Objective: To assess the associations between the consumption of sugary drinks (such as sugar sweetened beverages and 100% fruit juices), artificially sweetened beverages, and the risk of cancer.
Design: Population based prospective cohort study.
Setting and participants: Overall, 101 257 participants aged 18 and over (mean age 42.2, SD 14.4; median follow-up time 5.1 years) from the French NutriNet-Santé cohort (2009-2017) were included. Consumptions of sugary drinks and artificially sweetened beverages were assessed by using repeated 24 hour dietary records, which were designed to register participants' usual consumption for 3300 different food and beverage items.
Main outcome measures: Prospective associations between beverage consumption and the risk of overall, breast, prostate, and colorectal cancer were assessed by multi-adjusted Fine and Gray hazard models, accounting for competing risks. Subdistribution hazard ratios were computed.

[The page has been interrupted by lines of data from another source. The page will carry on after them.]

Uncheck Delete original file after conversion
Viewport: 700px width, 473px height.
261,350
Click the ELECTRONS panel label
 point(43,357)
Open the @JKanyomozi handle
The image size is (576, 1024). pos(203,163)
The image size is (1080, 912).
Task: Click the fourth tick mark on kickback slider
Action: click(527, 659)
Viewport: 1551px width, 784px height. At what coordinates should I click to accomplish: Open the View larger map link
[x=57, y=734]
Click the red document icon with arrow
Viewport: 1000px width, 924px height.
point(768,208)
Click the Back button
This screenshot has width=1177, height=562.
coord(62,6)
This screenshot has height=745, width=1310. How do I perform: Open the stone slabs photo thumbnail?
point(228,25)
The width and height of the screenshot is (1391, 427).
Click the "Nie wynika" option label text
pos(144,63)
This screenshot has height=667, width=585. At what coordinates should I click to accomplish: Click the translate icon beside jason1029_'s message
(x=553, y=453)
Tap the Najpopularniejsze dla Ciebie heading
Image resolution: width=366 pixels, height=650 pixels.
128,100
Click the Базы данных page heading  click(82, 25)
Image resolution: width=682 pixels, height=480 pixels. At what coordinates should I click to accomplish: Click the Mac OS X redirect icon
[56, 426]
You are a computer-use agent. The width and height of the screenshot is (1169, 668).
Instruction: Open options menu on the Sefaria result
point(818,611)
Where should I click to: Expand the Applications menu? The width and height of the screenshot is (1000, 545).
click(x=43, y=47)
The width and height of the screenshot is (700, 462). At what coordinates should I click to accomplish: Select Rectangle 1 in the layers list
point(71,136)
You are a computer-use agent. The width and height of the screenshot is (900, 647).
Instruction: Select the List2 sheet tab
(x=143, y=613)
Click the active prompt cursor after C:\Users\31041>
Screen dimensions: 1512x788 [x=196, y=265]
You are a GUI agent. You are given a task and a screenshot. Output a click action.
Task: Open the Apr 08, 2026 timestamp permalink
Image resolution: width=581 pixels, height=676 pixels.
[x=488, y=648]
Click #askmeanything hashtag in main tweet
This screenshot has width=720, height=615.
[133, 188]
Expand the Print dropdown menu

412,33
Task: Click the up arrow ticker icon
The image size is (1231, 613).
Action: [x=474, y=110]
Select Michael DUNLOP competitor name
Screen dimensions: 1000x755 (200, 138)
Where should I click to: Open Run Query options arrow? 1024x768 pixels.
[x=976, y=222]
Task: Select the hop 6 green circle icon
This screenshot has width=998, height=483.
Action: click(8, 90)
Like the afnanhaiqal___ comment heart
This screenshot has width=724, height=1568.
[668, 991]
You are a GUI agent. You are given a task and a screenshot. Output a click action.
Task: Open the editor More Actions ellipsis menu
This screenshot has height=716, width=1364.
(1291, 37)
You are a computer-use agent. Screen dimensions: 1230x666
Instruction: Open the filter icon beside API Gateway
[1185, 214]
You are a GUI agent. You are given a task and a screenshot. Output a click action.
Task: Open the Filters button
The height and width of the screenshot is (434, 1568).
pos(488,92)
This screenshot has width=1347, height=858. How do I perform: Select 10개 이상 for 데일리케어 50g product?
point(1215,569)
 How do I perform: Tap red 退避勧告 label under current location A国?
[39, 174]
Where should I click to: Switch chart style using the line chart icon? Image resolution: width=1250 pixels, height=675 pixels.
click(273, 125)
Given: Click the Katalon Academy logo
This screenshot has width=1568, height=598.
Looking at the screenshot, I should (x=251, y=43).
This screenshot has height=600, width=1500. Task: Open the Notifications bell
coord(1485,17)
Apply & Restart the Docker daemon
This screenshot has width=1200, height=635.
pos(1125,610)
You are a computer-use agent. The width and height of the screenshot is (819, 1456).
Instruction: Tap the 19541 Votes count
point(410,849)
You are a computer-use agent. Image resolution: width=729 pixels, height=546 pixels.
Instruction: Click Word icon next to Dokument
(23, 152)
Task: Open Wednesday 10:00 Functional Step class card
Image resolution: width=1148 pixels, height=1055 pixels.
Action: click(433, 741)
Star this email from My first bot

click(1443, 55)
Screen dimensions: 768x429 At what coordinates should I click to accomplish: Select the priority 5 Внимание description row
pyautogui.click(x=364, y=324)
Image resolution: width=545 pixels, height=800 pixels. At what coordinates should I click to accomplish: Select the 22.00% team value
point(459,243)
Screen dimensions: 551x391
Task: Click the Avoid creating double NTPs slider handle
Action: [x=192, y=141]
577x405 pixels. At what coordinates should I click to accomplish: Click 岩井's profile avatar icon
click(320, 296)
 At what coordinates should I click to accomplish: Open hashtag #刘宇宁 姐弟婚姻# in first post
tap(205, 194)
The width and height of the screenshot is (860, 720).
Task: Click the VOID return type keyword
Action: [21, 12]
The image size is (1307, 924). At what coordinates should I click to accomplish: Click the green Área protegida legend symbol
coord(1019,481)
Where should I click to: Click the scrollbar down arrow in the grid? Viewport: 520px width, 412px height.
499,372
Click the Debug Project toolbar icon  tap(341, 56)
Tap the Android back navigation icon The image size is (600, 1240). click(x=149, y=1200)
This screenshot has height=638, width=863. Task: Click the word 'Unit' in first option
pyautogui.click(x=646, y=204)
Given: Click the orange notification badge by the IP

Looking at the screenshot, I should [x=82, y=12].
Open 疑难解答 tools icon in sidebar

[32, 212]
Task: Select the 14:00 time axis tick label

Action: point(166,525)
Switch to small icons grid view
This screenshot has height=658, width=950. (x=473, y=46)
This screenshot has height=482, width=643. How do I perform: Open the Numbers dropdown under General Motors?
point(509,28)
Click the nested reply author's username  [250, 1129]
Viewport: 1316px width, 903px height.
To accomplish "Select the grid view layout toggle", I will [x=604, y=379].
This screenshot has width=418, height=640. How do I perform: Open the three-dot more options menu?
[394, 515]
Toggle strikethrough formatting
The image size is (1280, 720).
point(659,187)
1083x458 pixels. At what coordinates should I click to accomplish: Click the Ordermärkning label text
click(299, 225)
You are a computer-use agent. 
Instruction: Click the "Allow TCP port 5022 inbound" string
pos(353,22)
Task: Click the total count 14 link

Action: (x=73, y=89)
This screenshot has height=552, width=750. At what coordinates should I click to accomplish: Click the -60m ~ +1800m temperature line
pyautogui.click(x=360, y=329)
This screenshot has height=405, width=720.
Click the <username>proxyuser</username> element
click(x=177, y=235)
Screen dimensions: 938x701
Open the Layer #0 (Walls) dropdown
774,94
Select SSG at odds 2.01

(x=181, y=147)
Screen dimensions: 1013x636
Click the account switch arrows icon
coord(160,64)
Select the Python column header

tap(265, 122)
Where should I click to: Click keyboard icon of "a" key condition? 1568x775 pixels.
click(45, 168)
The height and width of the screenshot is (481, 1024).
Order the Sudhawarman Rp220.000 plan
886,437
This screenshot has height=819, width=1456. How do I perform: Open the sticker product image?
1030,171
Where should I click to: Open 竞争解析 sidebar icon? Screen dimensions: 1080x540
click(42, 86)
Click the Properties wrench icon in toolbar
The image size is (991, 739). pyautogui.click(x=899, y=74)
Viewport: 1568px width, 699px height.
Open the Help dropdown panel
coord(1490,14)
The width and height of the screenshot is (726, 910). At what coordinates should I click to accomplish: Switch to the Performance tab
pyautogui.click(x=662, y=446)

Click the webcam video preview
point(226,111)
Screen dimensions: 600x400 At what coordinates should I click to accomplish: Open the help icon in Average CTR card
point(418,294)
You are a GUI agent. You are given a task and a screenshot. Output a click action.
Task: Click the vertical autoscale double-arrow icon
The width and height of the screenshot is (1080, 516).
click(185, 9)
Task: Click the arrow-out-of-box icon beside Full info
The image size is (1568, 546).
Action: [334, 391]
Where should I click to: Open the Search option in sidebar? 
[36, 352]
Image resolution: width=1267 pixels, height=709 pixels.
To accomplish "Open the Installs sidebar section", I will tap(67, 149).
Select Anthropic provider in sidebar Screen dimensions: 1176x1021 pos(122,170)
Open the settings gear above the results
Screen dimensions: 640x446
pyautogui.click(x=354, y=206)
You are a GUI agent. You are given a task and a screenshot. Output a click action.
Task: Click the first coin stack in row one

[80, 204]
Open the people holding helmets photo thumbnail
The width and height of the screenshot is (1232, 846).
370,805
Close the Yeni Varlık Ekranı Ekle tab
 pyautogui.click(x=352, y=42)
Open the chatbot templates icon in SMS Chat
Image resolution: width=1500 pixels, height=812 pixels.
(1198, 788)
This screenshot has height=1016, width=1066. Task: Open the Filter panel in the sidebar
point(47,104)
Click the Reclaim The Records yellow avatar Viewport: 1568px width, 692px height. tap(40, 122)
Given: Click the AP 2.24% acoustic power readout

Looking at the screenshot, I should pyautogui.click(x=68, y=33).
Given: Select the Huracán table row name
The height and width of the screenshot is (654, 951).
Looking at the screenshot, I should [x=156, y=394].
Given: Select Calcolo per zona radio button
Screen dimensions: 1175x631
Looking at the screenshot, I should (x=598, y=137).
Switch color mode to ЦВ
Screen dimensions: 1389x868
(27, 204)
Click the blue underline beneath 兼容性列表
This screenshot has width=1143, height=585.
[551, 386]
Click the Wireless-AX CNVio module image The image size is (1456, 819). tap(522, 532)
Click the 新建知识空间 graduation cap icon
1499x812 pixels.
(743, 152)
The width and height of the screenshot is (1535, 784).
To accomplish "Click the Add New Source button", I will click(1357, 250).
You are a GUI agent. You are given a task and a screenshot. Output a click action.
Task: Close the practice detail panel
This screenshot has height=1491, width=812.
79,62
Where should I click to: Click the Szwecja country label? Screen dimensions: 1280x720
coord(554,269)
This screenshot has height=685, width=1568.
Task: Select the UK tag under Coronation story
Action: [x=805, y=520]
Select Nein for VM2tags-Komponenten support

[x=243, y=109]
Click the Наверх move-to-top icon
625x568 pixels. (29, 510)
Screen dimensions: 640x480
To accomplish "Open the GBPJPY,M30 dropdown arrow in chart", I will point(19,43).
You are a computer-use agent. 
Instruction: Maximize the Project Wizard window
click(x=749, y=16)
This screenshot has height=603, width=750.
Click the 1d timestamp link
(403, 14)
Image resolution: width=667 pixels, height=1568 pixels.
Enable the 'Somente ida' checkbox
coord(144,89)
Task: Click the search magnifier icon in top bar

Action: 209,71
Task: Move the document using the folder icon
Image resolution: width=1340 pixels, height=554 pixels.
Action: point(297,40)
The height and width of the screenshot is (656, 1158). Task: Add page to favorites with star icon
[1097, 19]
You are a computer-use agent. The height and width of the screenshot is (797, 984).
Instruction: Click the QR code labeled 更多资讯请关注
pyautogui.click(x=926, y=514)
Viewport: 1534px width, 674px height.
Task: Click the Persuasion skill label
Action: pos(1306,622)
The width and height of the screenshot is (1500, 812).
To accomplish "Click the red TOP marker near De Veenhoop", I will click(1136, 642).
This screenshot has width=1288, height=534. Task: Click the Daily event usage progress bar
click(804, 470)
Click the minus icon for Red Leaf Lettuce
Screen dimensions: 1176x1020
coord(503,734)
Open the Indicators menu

Results: The consumption of sugary drinks was significantly associated with the risk of overall cancer (n=2193 cases, subdistribution hazard ratio for a 100mL/d increase 1.18, 95% confidence interval 1.10 to 1.27, P<0.0001) and breast cancer (693, 1.22, 1.07 to 1.39, P=0.004). The consumption of artificially sweetened beverages was not associated with the risk of cancer. In specific subanalyses, the consumption of 100% fruit juice was significantly associated with the risk of overall cancer (2193, 1.12, 1.03 to 1.23, P=0.007).
Conclusions: In this large prospective study, the consumption of sugary drinks was positively associated with the risk of overall cancer and breast cancer. 100% fruit juices were also positively associated with the risk of overall cancer. These results need replication in other large scale prospective studies. They suggest that sugary drinks, which are widely consumed in Western countries, might represent a modifiable risk factor for cancer prevention.
Study registration: ClinicalTrials.gov NCT03335644.